__Exercise aim__. What must be written out is each line from the one holding "The image size" through the end of the records, word for word, minus any pictures.

__Material for the task__.
- - -

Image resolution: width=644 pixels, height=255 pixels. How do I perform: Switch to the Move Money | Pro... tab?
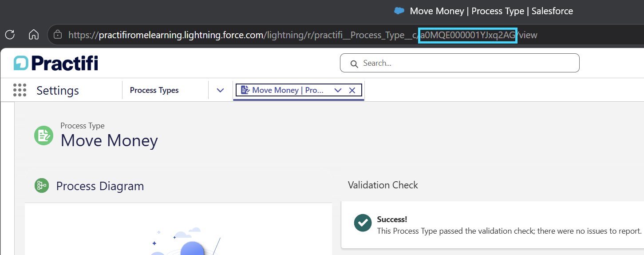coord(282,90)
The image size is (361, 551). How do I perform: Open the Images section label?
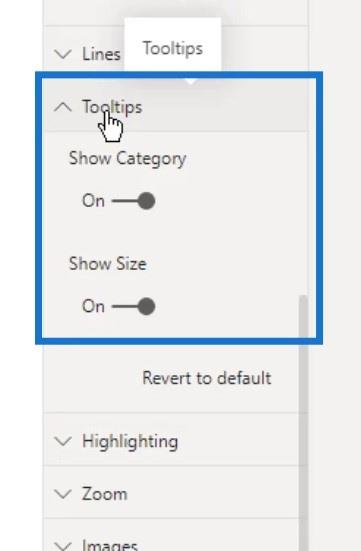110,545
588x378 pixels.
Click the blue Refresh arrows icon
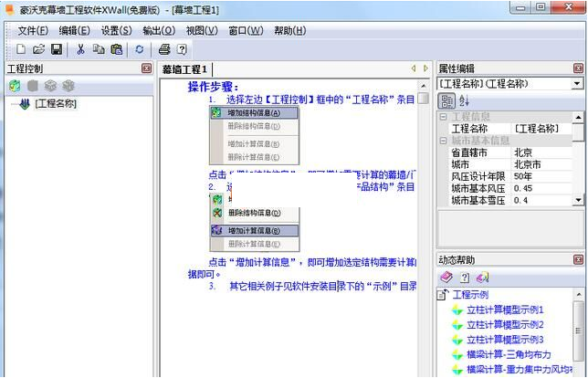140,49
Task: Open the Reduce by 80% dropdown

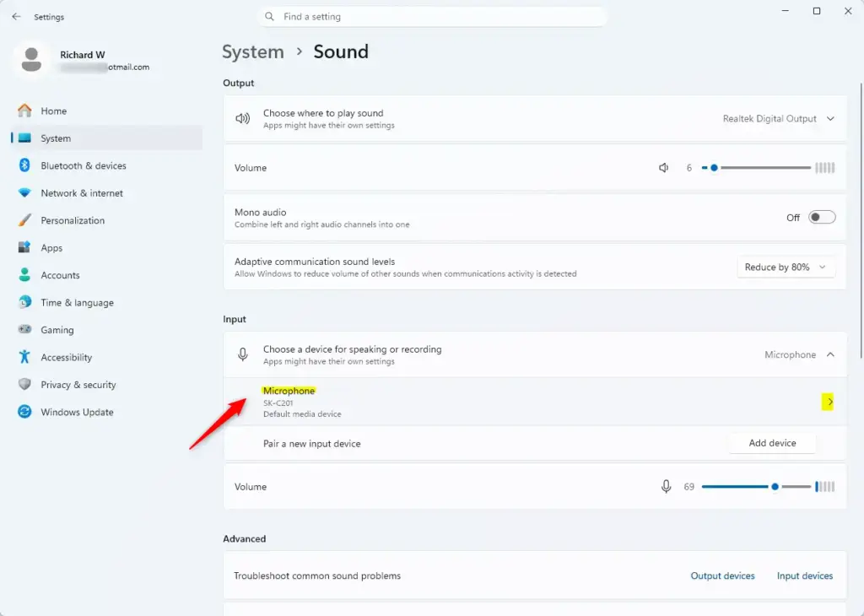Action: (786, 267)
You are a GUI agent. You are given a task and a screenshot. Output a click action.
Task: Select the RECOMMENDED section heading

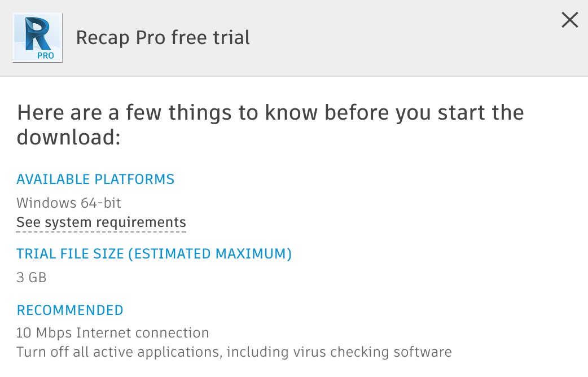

- - -

__Answer space__.
The image size is (361, 551). How do I perform: Open the Images section label?
110,545
588x378 pixels.
Click the blue Refresh arrows icon
140,49
Task: Open the Reduce by 80% dropdown

Action: (786, 267)
You are a GUI agent. You are given a task and a screenshot. Output a click action.
Task: Select the RECOMMENDED section heading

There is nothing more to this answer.